Assigned task:
Under this line are the records; write out word for word the part that begins at the line containing "Task: Click the 雪球 watermark logo on chart" and ends at the line containing "The image size is (941, 455).", and no more.

Recorded data:

---*---

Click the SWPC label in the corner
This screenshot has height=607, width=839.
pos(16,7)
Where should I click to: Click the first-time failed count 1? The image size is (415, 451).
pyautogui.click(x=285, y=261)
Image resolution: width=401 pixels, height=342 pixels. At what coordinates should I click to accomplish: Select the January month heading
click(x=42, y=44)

---*---

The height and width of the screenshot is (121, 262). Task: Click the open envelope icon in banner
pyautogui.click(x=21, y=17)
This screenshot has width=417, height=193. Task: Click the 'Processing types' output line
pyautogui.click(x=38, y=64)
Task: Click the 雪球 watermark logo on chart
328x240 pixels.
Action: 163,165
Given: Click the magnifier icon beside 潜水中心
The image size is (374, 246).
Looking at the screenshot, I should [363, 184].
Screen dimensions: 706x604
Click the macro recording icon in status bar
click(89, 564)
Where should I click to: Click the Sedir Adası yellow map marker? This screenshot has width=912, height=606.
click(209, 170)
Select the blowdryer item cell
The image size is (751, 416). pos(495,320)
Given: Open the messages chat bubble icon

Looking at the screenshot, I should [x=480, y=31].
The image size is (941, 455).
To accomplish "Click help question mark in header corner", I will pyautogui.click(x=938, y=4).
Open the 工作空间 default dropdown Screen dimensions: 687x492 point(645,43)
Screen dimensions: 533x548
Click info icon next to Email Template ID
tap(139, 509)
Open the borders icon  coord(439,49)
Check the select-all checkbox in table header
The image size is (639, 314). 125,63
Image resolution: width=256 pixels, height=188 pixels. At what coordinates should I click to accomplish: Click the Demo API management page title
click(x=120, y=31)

---*---

Written solution:
Task: Click the 雪球 watermark logo on chart
328x240 pixels.
Action: 163,165
Given: Click the magnifier icon beside 潜水中心
The image size is (374, 246).
Looking at the screenshot, I should [363, 184].
Screen dimensions: 706x604
Click the macro recording icon in status bar
click(89, 564)
Where should I click to: Click the Sedir Adası yellow map marker? This screenshot has width=912, height=606.
click(209, 170)
Select the blowdryer item cell
The image size is (751, 416). pos(495,320)
Given: Open the messages chat bubble icon

Looking at the screenshot, I should [x=480, y=31].
The image size is (941, 455).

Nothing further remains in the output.